** start **
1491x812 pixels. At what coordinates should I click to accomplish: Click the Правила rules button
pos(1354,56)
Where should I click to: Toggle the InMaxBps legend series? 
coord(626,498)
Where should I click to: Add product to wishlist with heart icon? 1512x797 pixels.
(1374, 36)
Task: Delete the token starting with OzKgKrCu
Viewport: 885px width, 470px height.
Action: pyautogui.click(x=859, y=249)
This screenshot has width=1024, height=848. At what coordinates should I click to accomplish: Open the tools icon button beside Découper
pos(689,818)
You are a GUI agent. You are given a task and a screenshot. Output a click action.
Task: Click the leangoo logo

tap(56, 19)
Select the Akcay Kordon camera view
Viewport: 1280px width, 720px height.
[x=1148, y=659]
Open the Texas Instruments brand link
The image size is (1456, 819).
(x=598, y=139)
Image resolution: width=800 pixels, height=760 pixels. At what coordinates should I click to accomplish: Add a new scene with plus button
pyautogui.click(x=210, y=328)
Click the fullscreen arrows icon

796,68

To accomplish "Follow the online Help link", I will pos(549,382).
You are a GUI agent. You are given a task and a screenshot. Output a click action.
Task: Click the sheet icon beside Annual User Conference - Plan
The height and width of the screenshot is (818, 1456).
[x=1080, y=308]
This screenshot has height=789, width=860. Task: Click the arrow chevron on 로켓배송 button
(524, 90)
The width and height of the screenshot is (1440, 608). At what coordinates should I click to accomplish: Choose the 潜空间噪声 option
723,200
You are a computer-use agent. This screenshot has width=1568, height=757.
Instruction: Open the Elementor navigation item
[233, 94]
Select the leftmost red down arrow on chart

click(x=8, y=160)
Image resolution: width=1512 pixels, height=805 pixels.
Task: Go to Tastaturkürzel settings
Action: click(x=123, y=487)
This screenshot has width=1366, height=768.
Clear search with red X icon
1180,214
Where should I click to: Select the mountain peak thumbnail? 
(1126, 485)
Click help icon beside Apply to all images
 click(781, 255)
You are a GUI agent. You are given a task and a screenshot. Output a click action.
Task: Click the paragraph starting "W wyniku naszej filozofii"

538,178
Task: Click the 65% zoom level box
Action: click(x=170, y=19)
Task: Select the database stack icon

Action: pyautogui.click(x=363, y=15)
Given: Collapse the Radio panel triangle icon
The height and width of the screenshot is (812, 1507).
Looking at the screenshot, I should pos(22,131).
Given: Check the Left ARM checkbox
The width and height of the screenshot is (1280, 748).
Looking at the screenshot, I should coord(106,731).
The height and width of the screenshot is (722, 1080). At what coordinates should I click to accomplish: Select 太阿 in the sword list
** end **
Do this:
Copy the items again, starting with the line that contains "Where should I click to: Add" and going on through the line that contains "pos(689,818)", requests included, and offset every coordinate in the answers by adding 140. Leave all other lines out.

Task response:
Where should I click to: Add product to wishlist with heart icon? 1512x797 pixels.
(1514, 176)
Task: Delete the token starting with OzKgKrCu
Viewport: 885px width, 470px height.
Action: pyautogui.click(x=999, y=389)
This screenshot has width=1024, height=848. At what coordinates should I click to accomplish: Open the tools icon button beside Découper
pos(829,958)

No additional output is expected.